I used to try to run Facebook ads and I was spending like $6 or $7 per lead person per person that came into the website, and now it's 70 cents, and I'm just scratching my head thinking well why is this. Jason, why is this? The answer is it's the big thing mattered, the message mattered. Then like the quality of the video, nobody cares about that. If you're talking about something that people really want, if you're solving a problem that people really have, and they're desperate to solve it, then you're going to make money from that.

I have two friends in the world of Facebook advertising, not friends but, Dan Henry and Kat Howell, and I've spoken about both of these on the podcast before. In Facebook advertising is so big that it bears repeating. These are two people that don't necessarily have the fanciest websites. In a lot of cases, Dan Henry's website is a mess, and that's not a criticism. I know he would take it as one, and he would get all offended and whatever else, and that he's such a drama queen. But he is so dramatic.

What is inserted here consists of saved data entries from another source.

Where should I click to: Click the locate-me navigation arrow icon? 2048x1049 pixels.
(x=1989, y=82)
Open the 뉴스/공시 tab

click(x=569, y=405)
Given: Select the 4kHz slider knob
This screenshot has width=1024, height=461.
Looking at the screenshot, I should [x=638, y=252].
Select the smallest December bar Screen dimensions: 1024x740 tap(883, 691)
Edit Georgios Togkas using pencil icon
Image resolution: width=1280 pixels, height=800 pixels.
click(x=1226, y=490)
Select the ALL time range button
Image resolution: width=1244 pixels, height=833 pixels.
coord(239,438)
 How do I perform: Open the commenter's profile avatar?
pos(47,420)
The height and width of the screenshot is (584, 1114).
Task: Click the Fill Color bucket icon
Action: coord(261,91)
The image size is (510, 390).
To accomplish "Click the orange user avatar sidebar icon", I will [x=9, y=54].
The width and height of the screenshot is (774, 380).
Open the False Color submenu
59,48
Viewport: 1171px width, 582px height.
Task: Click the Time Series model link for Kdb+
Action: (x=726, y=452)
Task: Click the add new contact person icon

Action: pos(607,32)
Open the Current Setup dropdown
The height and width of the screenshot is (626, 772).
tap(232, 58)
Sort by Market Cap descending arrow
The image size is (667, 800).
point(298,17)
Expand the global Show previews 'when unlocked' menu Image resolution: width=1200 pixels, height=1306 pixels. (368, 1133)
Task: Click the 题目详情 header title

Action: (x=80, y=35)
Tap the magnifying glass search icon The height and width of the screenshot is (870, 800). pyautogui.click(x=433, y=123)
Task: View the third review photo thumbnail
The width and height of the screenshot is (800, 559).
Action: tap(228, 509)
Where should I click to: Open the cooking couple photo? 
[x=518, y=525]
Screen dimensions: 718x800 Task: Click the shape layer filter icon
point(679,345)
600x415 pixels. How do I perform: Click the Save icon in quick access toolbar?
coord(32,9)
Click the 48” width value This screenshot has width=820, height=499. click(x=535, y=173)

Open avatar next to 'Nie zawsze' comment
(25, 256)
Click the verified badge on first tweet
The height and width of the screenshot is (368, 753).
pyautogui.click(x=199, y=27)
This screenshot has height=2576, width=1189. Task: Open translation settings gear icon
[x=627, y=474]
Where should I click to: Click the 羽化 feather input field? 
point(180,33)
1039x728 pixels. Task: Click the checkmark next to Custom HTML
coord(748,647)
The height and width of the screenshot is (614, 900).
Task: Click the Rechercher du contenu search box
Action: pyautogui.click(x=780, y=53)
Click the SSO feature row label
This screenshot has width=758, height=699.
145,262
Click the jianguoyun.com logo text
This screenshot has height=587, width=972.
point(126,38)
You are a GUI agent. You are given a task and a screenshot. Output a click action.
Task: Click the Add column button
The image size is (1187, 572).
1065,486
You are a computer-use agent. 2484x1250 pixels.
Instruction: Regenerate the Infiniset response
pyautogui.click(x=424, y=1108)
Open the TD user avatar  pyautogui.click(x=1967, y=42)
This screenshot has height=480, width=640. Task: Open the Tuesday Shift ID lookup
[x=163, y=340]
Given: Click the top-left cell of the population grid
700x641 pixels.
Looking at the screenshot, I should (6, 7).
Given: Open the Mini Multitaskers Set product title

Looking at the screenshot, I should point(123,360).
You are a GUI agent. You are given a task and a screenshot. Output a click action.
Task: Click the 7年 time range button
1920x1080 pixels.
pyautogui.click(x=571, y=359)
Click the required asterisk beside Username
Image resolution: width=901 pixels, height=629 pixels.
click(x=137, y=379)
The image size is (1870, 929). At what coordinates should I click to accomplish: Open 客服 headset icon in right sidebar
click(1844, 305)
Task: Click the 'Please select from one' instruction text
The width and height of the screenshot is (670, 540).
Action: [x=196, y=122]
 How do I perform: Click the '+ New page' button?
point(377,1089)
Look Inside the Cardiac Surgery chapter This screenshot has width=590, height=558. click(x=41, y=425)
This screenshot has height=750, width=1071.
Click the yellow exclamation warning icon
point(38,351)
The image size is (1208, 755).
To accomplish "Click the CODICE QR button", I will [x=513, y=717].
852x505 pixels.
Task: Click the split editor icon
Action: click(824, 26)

He's like one of these guys that makes up controversies just so he can argue about it on Facebook and then attract attention. It's brilliant. Anyway they don't have spectacular websites or anything like that. They have authenticity and they have a message, and the message is I will solve your Facebook advertising problem, then done, done. Nobody cares after that. They don't care if you look the best or seem the best or they don't care.

Other people that are trying to look like they're doing great at those things are not as successful.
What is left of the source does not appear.